MatsBjerin commented Feb 23, 2022

Thank you Cristei,

The issue however affects all text. It does not matter if the input is just "Ciao" or "Hello". Detection will still fail.
The curly braces are not part of the text. They are just Json wrappers as the POST format is Json and should never reach the actual language engine.

Also, we have exactly the same issue when using the suggested python library from the libretranslate page, to perform the call.

The issue appeared in the latest release. However the previous version with tag "main" turns out to also show the same behaviour.

I am guessing this is because of some change in the language models that are downloaded, as I believe the "main" Docker image itself (not just "latest") is unchanged but still has changed its behaviour since just a week ago.

We have worked around the issue by using another language detection engine and thus specify the source and target languages specifically when using libretranslate.

We are of course still hoping the actual problem will be fixed at some point as most users will probably be affected.

Best regards,
Mats

@cristeigabriel
Copy link

I forgot that I haven't synced my repository with the upstream, and the issue you were facing is very similar to what I've been myself, hence the response. My apologies.

@MatsBjerin
Copy link
Author

No worries! I appreciate you looking into this anyhow!
Best, /Mats

@ZenulAbidin
Copy link
Contributor

ZenulAbidin commented Mar 3, 2022

I'm sure this is related to this issue.

When running the LibreTranslate docker instance locally, /detect totally fails to detect the language.

French text copied from random website:

curl -X POST "http://localhost:5000/detect" -H  "accept: application/json" -H  "Content-Type: application/x-www-form-urlencoded" -d "q=Voil%C3%A0%20pourquoi%2C%20je%20n'ach%C3%A9terais%20pas%20d'Asics%20d'occasion%20o%C3%B9%20m%C3%AAme%20neuve%20sauf%20pour%20ceux%20qui%20veulent%20jeter%20leur%20argent%20par%20la%20fen%C3%AAtre" -i
HTTP/1.1 200 OK
Access-Control-Allow-Credentials: true
Access-Control-Allow-Headers: Authorization, Content-Type
Access-Control-Allow-Methods: GET, POST
Access-Control-Allow-Origin: *
Access-Control-Expose-Headers: Authorization
Access-Control-Max-Age: 1728000
Content-Length: 37
Content-Type: application/json
Date: Thu, 03 Mar 2022 10:29:14 GMT
Server: waitress

[{"confidence":0.0,"language":"en"}]

Strangely, the libretranslate.org instance reports the language correctly as "fr".
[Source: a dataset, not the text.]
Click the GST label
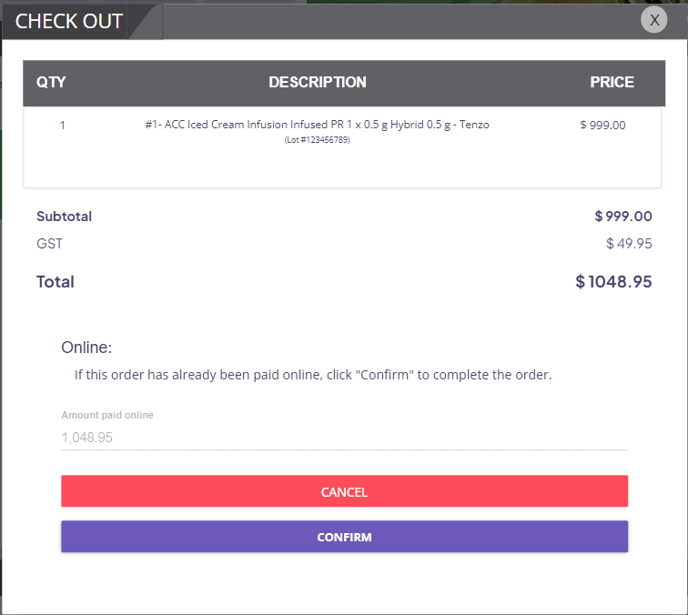Viewport: 688px width, 615px height. pos(50,243)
/translate works properly though.

This applies to both "latest" and "main" tags.

@MatsBjerin
Copy link
Author

MatsBjerin commented Mar 3, 2022 via email

@ZenulAbidin
Copy link
Contributor

ZenulAbidin commented Mar 3, 2022

Also, it looks like the polyglot module used internally inside LibreTranslate is reporting the detected language and confidence correctly, so it's not like there's any ML model inside the container that's not trained or something.

(to reproduce - create a virtualenv and install all of the stuff inside requirements.txt - you may have to explicitly install ctranslate2 to resolve dependency issues)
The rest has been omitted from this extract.